Let us therefore strive to enter that rest, so that no one may fall by the same sort of disobedience. (Heb. 3:12, 16, 18; 4:1, 11)

This is the author of Hebrews’s Holy Spirit-inspired argument: just as the first generation of Israelites failed to enter the promised land because of their disobedient unbelief, so also Christians must persevere in the faith because true faith is persevering faith, without which one will not enter God’s eternal rest. This is the stark picture the author of Hebrews paints later in his book:

Let us hold fast the confession of our hope without wavering, for he who promised is faithful. And let us consider how to stir up one another to love and good works, not neglecting to meet together, as is the habit of some, but encouraging one another, and all the more as you see the Day drawing near.
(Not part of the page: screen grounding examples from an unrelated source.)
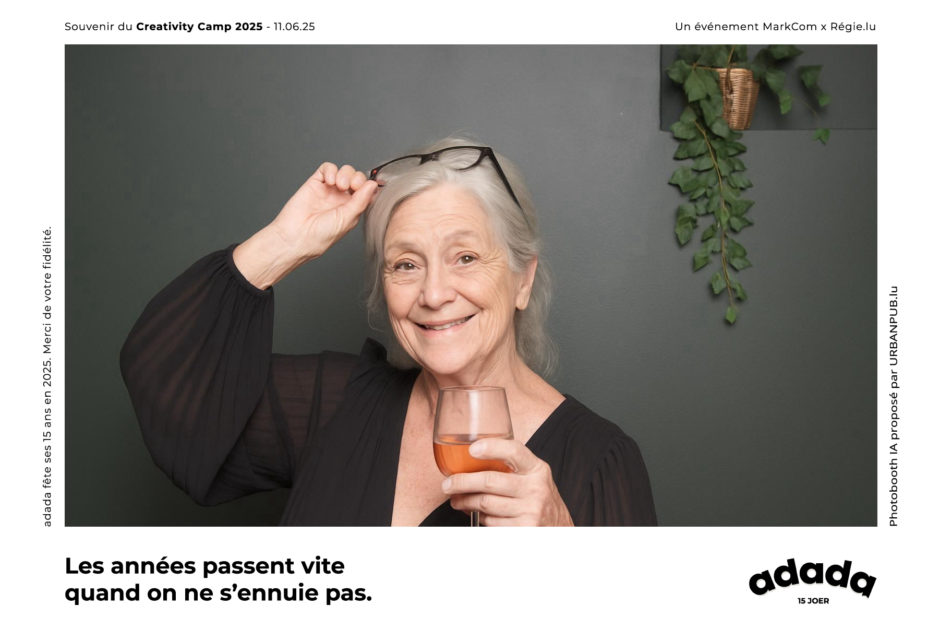Click the line "quand on ne s'ennuie pas."
Screen dimensions: 940x641
tap(218, 593)
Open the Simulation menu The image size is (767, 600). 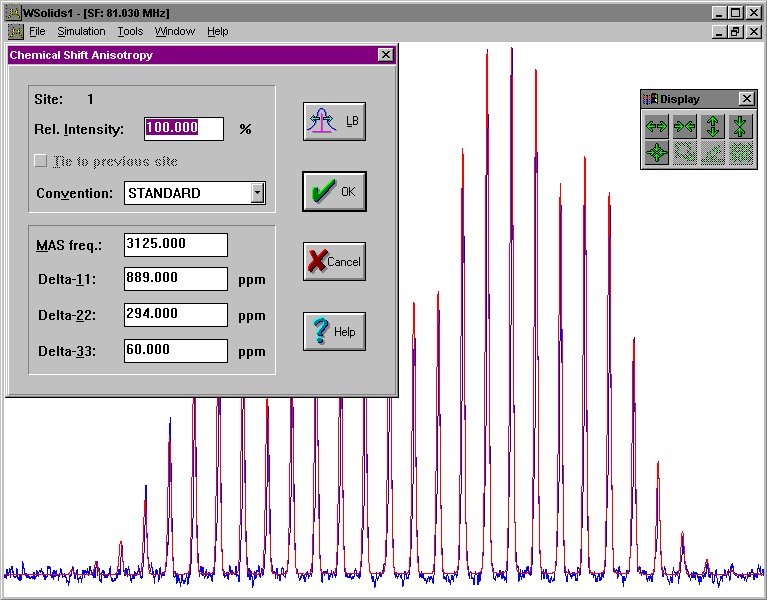pyautogui.click(x=81, y=32)
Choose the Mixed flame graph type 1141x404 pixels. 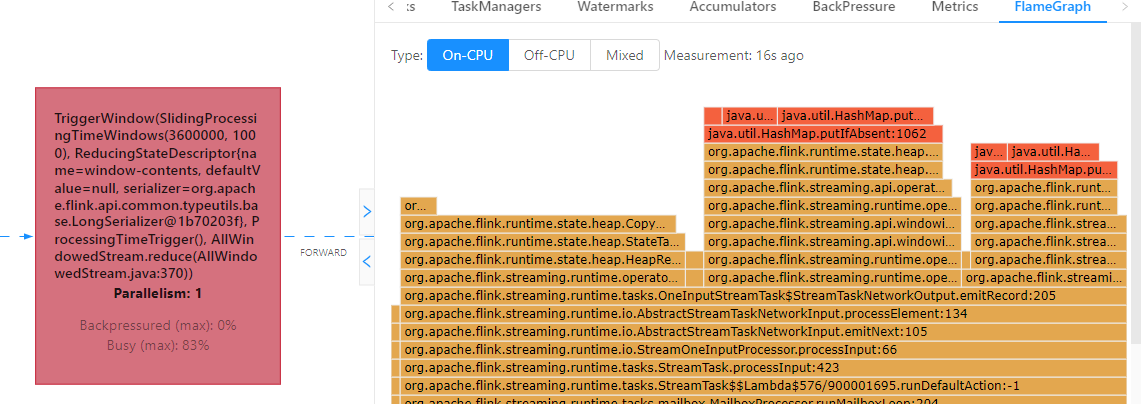pyautogui.click(x=624, y=56)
For if we go on sinning deliberately after receiving the knowledge of the truth, there no longer remains a sacrifice for sins, but a fearful expectation of judgment, and a fury of fire that will consume the adversaries. Anyone who has set aside the law of Moses dies without mercy on the evidence of two or three witnesses. How much worse punishment, do you think, will be deserved by the one who has spurned the Son of God, and has profaned the blood of the covenant by which he was sanctified, and has outraged the Spirit of grace? For we know him who said, “Vengeance is mine; I will repay. And again, “The Lord will judge his people.” It is a fearful thing to fall into the hands of the living God. (10:23-31)

Here the author of Hebrews quotes Deuteronomy 32:35 and 36 to determine that even people who claim Christ, if they sin deliberately (that is, habitually and as a pattern of life; cf. 1 John 3:4-10), prove that they are not saved, and consequently incur the fire of God’s judgment. Paul’s words in 2 Corinthians 13:5 are applicable here: “Examine yourselves, to see whether you are in the faith. Test yourselves. Or do you not realize this about yourselves, that Jesus Christ is in you?–unless indeed you fail to meet the test!” Every person who claims Christ as Savior and Lord must ask themselves if he really is their Lord, or if they are really serving the devil.

Is God’s consuming fire going to consume your enemies (those unsaved people who persecute or afflict you) at the Day of Judgment, or will God’s consuming fire consume you because you are not truly trusting Jesus Christ for salvation from sin? My prayer is Paul’s: “I hope you will find out that we [both you and I!] have not failed the test” (2 Cor. 13:6).